Never a better time to write than when you’re feeling that way out, is there? Well, guess what, that’s how you find me as you read this, so it seems more than appropriate to discuss a film that’s *all* about feeling that way out, namely Joel Schumacher‘s Falling Down (1993) starring Michael Douglas which, while some unkind souls may argue does not have much to compare with on the part of either director or actor, is still very much the best that either has produced the entire length of their careers to date.
Douglas is unemployed defence worker William ‘D-Fens’ Foster, and he is a nut from the moment we join him, sat in his car in a traffic jam on a blisteringly hot LA day. A buzzing fly is really starting to annoy him – so much so, he storms out of his car, leaving the vehicle unattended in traffic.
When asked just what the ‘hay-ull’ he thinks he’s doing by a motorist behind him, his reply is simple: “I’m going home.” Except that home is with his former wife, from whom he is divorced and beautiful young daughter, whom he loves very much, and all he wants to do is give her a present for her birthday. What could go wrong? Well, unfortunately, D-Fens feels the time has come to get his own back on the society that he feels has mistreated him, and he is not taking any prisoners…
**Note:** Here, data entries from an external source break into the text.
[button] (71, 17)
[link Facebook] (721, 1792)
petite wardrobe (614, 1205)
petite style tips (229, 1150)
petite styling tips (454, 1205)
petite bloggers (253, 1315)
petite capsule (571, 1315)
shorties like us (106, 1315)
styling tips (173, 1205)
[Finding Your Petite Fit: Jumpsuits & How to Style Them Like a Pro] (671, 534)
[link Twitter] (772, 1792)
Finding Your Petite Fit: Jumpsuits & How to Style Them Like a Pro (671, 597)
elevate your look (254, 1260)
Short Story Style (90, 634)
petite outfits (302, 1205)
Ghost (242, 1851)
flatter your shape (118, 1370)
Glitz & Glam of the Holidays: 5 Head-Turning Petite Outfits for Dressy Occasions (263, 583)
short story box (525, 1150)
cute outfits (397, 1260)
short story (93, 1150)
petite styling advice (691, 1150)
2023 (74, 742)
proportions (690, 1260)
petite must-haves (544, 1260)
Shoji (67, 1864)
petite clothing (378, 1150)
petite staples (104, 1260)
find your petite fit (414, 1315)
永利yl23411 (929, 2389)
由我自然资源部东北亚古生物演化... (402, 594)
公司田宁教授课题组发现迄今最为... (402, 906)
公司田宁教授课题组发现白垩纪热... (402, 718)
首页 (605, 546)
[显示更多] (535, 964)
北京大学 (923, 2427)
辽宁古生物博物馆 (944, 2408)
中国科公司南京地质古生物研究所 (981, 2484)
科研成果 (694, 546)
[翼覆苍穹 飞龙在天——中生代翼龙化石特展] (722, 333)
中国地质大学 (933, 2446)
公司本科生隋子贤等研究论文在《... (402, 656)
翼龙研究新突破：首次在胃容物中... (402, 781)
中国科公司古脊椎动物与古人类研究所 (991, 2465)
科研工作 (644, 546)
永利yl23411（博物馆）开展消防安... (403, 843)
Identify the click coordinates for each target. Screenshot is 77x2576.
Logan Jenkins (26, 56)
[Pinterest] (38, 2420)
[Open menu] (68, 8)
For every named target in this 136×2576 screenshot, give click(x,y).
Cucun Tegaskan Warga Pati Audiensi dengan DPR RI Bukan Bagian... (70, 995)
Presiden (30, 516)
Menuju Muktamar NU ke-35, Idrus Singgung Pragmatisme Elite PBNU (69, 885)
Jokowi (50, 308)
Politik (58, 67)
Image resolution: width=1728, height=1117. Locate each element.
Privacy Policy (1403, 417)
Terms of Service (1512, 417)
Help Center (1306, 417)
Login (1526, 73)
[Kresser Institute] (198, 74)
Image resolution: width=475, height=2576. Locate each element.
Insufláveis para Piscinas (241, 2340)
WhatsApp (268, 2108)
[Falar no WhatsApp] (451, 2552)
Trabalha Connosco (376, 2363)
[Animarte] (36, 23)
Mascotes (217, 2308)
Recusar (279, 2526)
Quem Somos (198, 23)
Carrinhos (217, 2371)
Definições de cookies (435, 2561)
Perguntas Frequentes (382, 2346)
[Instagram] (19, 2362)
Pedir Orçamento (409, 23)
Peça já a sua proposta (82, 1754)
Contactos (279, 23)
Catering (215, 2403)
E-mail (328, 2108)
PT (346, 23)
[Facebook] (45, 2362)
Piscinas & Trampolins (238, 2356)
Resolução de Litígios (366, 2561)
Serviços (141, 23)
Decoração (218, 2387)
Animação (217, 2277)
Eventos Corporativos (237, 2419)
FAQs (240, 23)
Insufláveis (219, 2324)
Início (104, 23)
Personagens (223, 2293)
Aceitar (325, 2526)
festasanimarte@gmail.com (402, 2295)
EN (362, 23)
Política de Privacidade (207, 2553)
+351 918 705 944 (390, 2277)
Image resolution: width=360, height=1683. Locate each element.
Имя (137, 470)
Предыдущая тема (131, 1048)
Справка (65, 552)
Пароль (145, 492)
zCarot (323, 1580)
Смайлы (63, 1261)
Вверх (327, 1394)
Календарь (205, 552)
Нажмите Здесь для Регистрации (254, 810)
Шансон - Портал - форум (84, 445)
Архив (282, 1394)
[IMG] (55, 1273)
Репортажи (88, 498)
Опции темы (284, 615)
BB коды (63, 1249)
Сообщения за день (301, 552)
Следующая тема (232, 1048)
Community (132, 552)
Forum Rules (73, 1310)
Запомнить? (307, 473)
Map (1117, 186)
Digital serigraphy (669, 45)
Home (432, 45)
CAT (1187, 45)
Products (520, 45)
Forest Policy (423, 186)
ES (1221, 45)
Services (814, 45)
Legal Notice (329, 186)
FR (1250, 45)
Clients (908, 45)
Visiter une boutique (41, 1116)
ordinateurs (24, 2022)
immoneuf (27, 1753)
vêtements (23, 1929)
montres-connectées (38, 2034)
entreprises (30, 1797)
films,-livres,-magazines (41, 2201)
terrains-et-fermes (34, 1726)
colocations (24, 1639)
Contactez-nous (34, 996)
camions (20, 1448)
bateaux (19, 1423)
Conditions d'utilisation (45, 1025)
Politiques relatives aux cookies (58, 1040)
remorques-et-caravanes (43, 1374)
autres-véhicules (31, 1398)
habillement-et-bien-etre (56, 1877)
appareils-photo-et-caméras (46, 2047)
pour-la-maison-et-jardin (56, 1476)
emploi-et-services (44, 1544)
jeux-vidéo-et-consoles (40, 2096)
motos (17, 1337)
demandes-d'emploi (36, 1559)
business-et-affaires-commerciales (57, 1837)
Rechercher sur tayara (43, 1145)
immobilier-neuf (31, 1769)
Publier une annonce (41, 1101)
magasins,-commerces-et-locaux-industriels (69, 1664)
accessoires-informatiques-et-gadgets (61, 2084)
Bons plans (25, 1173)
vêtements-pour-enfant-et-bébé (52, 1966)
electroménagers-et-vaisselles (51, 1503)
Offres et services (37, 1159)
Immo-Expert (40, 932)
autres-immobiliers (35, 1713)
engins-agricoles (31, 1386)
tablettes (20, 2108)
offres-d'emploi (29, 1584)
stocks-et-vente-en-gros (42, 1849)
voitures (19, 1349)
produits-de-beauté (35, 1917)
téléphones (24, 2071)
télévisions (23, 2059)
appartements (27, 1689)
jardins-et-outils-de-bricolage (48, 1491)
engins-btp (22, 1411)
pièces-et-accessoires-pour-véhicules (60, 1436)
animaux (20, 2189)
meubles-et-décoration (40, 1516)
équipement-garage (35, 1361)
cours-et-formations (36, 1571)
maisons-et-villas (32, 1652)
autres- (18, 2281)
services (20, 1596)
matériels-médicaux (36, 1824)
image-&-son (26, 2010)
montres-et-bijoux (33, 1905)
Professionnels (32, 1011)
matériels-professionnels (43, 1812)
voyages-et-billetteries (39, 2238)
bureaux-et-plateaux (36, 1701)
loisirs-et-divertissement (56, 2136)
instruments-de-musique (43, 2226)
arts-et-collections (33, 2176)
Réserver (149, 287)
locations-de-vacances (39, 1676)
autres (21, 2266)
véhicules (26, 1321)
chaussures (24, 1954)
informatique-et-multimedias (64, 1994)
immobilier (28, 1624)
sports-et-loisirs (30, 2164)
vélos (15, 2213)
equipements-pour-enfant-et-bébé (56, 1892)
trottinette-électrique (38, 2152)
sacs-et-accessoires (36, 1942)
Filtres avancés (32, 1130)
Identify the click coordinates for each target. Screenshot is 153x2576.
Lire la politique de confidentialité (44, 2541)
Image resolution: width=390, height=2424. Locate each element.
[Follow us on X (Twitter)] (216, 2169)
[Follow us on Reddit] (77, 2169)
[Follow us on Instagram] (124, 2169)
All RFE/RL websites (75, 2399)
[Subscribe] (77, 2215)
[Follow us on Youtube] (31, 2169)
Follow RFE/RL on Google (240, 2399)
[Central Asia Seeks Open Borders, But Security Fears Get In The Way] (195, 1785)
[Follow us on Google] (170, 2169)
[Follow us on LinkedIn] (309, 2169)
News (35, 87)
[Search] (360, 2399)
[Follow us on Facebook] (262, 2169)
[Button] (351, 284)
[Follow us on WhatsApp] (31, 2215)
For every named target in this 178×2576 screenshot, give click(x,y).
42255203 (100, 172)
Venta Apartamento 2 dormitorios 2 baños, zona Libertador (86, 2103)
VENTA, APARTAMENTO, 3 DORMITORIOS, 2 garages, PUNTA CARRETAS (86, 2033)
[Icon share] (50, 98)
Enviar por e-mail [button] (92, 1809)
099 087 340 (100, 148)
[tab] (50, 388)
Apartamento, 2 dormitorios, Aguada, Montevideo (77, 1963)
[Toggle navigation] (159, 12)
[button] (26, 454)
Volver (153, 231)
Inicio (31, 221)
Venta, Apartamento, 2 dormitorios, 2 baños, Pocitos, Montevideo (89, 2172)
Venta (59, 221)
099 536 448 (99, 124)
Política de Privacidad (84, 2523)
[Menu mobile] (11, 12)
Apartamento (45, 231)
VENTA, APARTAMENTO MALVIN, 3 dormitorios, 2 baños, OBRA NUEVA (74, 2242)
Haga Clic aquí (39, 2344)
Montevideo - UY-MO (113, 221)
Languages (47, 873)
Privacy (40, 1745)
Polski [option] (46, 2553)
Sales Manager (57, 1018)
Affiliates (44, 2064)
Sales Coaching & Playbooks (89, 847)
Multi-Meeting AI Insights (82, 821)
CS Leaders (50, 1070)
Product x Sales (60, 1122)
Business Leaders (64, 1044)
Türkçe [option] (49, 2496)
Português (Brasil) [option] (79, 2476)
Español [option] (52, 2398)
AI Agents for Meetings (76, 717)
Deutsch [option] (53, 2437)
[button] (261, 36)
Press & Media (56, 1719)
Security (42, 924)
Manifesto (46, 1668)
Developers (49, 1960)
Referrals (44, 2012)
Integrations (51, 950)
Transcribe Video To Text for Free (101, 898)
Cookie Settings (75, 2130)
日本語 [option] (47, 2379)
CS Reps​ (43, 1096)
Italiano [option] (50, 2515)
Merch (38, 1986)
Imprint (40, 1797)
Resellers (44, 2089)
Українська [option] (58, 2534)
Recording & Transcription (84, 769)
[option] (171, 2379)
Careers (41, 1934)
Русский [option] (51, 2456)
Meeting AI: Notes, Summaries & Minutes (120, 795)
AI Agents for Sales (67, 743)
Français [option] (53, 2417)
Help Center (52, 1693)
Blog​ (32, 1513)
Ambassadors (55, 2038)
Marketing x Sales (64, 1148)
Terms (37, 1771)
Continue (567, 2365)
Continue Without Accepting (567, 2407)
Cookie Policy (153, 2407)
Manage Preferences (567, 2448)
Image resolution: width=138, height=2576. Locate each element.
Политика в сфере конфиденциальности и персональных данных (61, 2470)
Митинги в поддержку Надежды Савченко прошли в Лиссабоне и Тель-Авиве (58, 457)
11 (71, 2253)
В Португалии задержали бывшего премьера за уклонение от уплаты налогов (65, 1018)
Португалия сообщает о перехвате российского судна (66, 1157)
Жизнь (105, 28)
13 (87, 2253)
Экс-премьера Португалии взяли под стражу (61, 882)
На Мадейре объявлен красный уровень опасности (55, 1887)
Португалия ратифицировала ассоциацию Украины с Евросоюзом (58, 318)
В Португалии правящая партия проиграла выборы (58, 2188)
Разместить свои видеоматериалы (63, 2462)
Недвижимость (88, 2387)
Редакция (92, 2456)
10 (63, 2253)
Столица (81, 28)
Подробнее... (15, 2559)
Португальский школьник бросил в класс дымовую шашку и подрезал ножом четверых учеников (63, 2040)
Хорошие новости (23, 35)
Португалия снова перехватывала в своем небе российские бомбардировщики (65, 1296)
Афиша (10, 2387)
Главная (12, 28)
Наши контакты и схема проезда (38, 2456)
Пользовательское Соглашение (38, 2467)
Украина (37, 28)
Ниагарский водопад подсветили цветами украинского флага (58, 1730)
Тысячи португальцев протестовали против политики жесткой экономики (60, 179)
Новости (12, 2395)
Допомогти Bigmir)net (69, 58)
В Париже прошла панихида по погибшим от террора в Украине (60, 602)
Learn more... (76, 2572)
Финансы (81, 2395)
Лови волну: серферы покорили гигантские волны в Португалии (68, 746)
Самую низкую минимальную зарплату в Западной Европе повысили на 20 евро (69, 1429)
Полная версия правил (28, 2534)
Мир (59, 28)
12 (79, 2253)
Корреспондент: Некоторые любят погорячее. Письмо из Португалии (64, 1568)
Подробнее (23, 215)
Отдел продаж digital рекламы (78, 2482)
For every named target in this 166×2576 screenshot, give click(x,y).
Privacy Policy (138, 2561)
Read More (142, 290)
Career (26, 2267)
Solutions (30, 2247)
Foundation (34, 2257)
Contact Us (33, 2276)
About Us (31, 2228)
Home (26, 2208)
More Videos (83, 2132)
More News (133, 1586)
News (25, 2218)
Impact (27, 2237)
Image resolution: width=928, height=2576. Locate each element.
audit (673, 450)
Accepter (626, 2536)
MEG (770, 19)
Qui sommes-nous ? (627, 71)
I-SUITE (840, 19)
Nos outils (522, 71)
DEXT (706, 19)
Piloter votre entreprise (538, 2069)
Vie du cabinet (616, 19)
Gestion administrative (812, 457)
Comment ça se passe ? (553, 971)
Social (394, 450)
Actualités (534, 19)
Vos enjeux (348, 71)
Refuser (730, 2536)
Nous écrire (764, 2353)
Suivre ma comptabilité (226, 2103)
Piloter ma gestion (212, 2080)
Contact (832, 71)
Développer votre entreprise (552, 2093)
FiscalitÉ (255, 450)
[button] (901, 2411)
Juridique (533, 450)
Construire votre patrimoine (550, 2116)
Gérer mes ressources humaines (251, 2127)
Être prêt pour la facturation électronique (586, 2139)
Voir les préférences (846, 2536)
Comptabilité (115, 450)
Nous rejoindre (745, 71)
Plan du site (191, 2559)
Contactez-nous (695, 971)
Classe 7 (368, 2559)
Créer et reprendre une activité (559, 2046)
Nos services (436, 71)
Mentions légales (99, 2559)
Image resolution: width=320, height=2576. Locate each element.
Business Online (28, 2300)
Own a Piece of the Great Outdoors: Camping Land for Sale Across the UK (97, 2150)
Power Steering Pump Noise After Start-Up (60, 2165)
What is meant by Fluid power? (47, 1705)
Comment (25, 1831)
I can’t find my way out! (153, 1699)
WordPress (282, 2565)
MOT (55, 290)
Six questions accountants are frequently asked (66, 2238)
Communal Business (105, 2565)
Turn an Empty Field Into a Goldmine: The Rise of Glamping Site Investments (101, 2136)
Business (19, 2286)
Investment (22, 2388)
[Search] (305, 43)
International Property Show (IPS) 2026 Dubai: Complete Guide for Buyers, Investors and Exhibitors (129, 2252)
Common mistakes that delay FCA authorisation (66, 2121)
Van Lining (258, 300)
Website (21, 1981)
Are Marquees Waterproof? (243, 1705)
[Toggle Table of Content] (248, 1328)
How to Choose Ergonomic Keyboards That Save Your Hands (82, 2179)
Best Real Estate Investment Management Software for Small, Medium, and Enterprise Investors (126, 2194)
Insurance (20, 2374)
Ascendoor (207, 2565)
This works so very well thanks not only to Douglas’s superb central performance and the tight, pulsating script by Ebbe Roe Smith, but also because of Robert Duvall’s turn as Detective Prendergast, a desk jocky cop who’s on his last day – he’s leaving his job because of pressure from his wife (Tuesday Weld), an ageing former beauty queen who doesn’t want to be home alone any more. Prendergast, you see, has also had more than his fair share of pain in life, but how he deals with it, namely with quite strength and dignity, forms the contrast that we need as viewers before we start seeing things too much from the point of view of the increasingly psychotic central character.
But, own up, we’ve all occasionally toyed with the idea, haven’t we, that it would simply be so much fun to try and bring society crashing down around our ears? Oh, is that just me then? Never mind, I’ll just go and bash a few random strangers’ heads in, and I’ll be fine.
In a nutshell (or case) – Douglas has never been more dangerous, but hard is the heart that will not be moved by his plight. A startlingly good film.